Exercice écrit 1: Pouvez-vous recopier mot pour mot l'intégralité de la prédication ci-dessous ?

====

Prédication du 15 septembre 2019

Va vers toi

de Dominique Hernandez

Lectures : Genèse 12,1-9

Lectures

Genèse 12,1-9

Dieu appelle Abram à quitter son pays

1 Le SEIGNEUR dit à Abram : Va-t’en de ton pays, du lieu de tes origines et de la maison de ton père, vers le pays que je te montrerai.
2 Je ferai de toi une grande nation et je te bénirai ; je rendrai ton nom grand, et tu seras une bénédiction.
3 Je bénirai ceux qui te béniront, je maudirai celui qui te maudira. Tous les clans de la terre se béniront par toi.
4 Abram partit, comme le SEIGNEUR le lui avait dit, et Loth partit avec lui. Abram avait soixante-quinze ans lorsqu’il quitta Harrân.
5 Abram prit Saraï, sa femme, et Loth, son neveu, avec tous les biens et les gens qu’ils avaient acquis à Harrân. Ils partirent pour Canaan, et ils arrivèrent en Canaan.
6 Abram traversa le pays jusqu’au lieu de Sichem, jusqu’au térébinthe de Moré. Les Cananéens étaient alors dans le pays.

====

Exercice écrit 2: Dans la liste ci-dessous, pouvez-vous réécrire uniquement les lignes allant de celle qui contient "Händlersuche (343, 27)" jusqu'à celle qui contient "Durable Velvet (105, 697)", toutes deux incluses, sans en omettre aucune, en ajoutant 31 à chaque nombre des coordonnées ?

(Éléments de données)
====

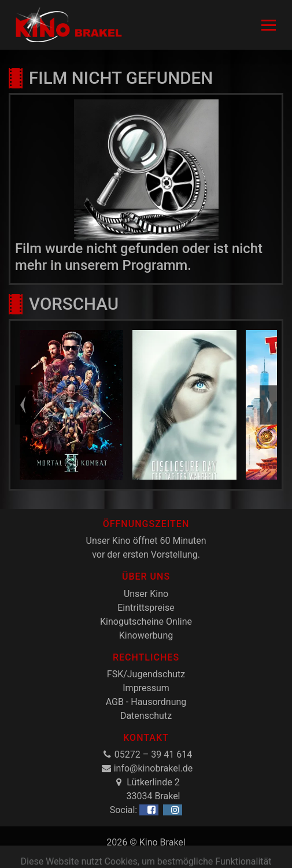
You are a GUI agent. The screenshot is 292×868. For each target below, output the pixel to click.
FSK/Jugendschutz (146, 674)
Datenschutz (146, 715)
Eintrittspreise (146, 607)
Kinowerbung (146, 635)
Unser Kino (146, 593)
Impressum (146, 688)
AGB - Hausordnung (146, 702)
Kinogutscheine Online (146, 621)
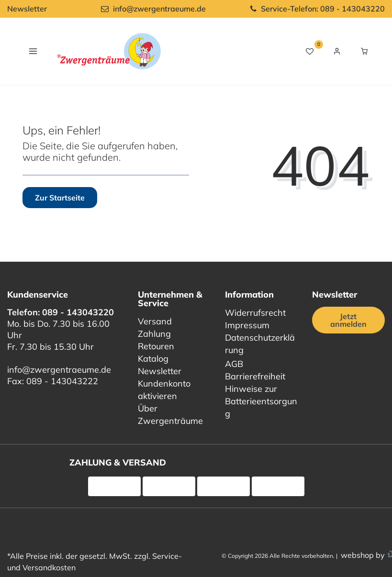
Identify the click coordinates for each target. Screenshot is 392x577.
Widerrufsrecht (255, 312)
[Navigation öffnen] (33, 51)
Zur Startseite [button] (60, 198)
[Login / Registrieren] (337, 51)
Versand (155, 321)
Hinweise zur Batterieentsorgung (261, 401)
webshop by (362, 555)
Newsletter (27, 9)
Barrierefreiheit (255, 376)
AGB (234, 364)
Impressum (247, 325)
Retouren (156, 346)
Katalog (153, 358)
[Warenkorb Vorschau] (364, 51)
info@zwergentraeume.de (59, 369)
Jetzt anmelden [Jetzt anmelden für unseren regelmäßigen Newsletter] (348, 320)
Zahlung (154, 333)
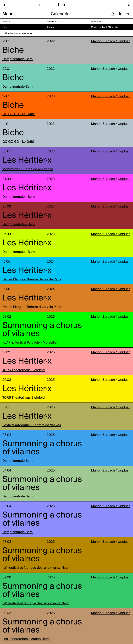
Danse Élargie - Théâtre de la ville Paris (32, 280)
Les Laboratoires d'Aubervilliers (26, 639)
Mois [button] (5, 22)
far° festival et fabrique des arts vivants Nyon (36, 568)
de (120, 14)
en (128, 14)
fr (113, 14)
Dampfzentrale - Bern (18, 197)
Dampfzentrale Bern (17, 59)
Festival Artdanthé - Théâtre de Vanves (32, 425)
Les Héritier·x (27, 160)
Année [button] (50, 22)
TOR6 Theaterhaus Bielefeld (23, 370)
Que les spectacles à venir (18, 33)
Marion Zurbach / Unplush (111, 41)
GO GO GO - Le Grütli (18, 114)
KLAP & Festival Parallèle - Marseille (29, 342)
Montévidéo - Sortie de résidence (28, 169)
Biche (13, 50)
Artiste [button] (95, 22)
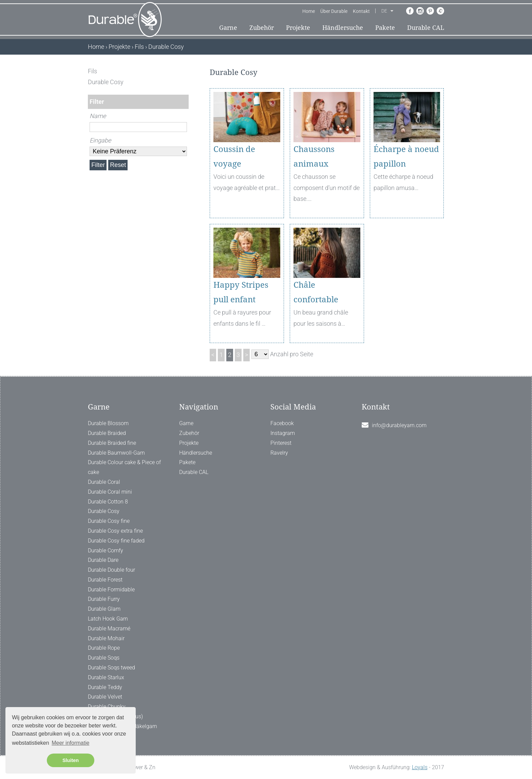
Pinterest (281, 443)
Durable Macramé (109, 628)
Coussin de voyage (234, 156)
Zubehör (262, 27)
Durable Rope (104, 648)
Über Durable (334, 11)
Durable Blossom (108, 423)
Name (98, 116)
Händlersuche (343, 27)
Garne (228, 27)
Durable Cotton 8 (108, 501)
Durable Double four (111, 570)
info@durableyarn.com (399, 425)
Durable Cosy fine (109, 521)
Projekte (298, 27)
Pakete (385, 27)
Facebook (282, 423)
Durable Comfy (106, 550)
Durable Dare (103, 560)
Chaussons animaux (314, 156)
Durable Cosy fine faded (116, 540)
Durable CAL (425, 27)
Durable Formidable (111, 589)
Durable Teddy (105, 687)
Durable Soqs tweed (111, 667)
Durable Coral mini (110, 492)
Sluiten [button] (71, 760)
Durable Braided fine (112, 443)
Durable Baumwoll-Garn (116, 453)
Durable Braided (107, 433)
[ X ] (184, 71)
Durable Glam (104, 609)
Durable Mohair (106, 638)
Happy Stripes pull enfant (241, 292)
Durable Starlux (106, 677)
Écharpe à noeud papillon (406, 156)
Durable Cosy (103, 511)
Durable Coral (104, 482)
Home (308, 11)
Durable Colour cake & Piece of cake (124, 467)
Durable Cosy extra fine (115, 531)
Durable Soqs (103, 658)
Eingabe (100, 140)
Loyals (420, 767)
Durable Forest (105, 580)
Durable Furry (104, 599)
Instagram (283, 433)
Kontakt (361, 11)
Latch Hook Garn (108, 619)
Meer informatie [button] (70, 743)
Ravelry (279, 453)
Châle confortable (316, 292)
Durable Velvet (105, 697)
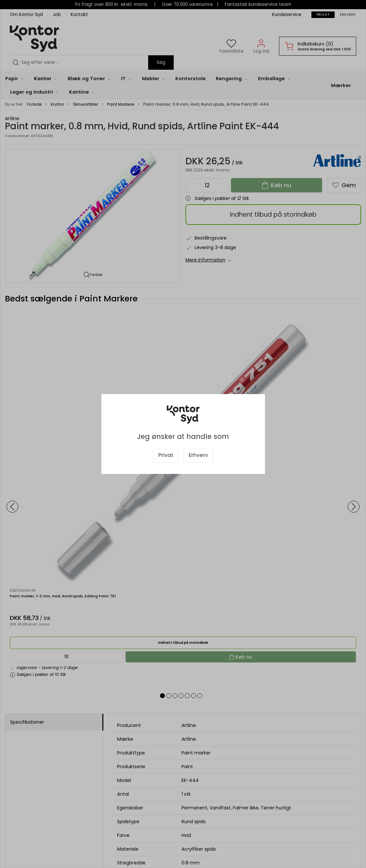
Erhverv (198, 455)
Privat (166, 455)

====

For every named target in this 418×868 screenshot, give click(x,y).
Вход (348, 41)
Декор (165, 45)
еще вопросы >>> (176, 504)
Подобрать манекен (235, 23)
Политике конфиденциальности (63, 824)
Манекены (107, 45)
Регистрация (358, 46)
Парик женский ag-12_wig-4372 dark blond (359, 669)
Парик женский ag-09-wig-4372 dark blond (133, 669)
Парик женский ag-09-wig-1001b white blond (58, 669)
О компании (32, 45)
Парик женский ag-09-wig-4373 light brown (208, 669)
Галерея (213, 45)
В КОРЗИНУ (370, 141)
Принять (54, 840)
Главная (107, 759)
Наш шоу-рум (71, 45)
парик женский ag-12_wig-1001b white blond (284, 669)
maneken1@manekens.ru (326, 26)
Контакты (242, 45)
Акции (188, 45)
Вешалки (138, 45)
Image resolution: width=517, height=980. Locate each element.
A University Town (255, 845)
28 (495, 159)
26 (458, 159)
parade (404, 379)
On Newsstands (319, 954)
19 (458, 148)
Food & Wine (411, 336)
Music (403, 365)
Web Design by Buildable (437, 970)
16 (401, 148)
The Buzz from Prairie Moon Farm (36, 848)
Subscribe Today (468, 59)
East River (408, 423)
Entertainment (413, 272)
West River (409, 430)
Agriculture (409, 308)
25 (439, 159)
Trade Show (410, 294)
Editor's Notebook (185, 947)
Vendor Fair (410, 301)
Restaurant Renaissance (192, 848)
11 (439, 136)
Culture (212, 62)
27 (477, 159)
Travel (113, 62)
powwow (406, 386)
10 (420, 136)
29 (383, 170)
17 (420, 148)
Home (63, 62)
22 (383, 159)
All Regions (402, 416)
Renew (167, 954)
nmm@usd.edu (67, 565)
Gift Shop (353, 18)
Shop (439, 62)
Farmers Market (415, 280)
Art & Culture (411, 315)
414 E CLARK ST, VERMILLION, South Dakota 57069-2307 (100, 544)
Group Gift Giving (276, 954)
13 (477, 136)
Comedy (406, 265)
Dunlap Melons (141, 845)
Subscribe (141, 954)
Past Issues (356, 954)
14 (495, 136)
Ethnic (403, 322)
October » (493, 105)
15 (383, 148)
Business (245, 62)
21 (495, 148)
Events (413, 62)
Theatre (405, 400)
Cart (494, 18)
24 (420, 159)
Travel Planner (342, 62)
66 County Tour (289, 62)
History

====

Réponse complète 1:
Prédication du 15 septembre 2019

Va vers toi

de Dominique Hernandez

Lectures : Genèse 12,1-9

Lectures

Genèse 12,1-9

Dieu appelle Abram à quitter son pays

1 Le SEIGNEUR dit à Abram : Va-t’en de ton pays, du lieu de tes origines et de la maison de ton père, vers le pays que je te montrerai.
2 Je ferai de toi une grande nation et je te bénirai ; je rendrai ton nom grand, et tu seras une bénédiction.
3 Je bénirai ceux qui te béniront, je maudirai celui qui te maudira. Tous les clans de la terre se béniront par toi.
4 Abram partit, comme le SEIGNEUR le lui avait dit, et Loth partit avec lui. Abram avait soixante-quinze ans lorsqu’il quitta Harrân.
5 Abram prit Saraï, sa femme, et Loth, son neveu, avec tous les biens et les gens qu’ils avaient acquis à Harrân. Ils partirent pour Canaan, et ils arrivèrent en Canaan.
6 Abram traversa le pays jusqu’au lieu de Sichem, jusqu’au térébinthe de Moré. Les Cananéens étaient alors dans le pays.

Réponse complète 2:
Händlersuche (374, 58)
Garne (259, 58)
Durable Cotton 8 (139, 532)
Durable Double four (142, 601)
info@durableyarn.com (430, 456)
Durable Cosy fine (140, 552)
Projekte (329, 58)
Pakete (416, 58)
Facebook (313, 454)
Durable Comfy (137, 581)
Durable Dare (134, 591)
Chaussons animaux (345, 187)
Durable Cosy fine faded (147, 571)
Durable CAL (456, 58)
Durable Formidable (142, 620)
Durable Teddy (136, 718)
Durable Soqs tweed (142, 698)
Durable Coral mini (141, 523)
Sluiten [button] (102, 791)
Durable Braided fine (143, 474)
Durable Baumwoll-Garn (147, 484)
Durable Braided (138, 464)
[ X ] (215, 102)
Durable Glam (135, 640)
Durable Mohair (137, 669)
Happy Stripes pull enfant (272, 323)
Durable Starlux (137, 708)
Écharpe à noeud papillon (437, 187)
Durable Cosy (134, 542)
Durable Coral (135, 513)
Home (339, 42)
Durable Colour cake & Piece of cake (155, 498)
Durable Cosy extra fine (146, 562)
Durable Soqs (134, 689)
Eingabe (131, 171)
Loyals (451, 798)
Durable Forest (136, 611)
Durable Furry (135, 630)
Instagram (314, 464)
Kontakt (392, 42)
Latch Hook Garn (139, 650)
Meer informatie [button] (101, 774)
Ravelry (310, 484)
Châle confortable (347, 323)
Durable Velvet (136, 728)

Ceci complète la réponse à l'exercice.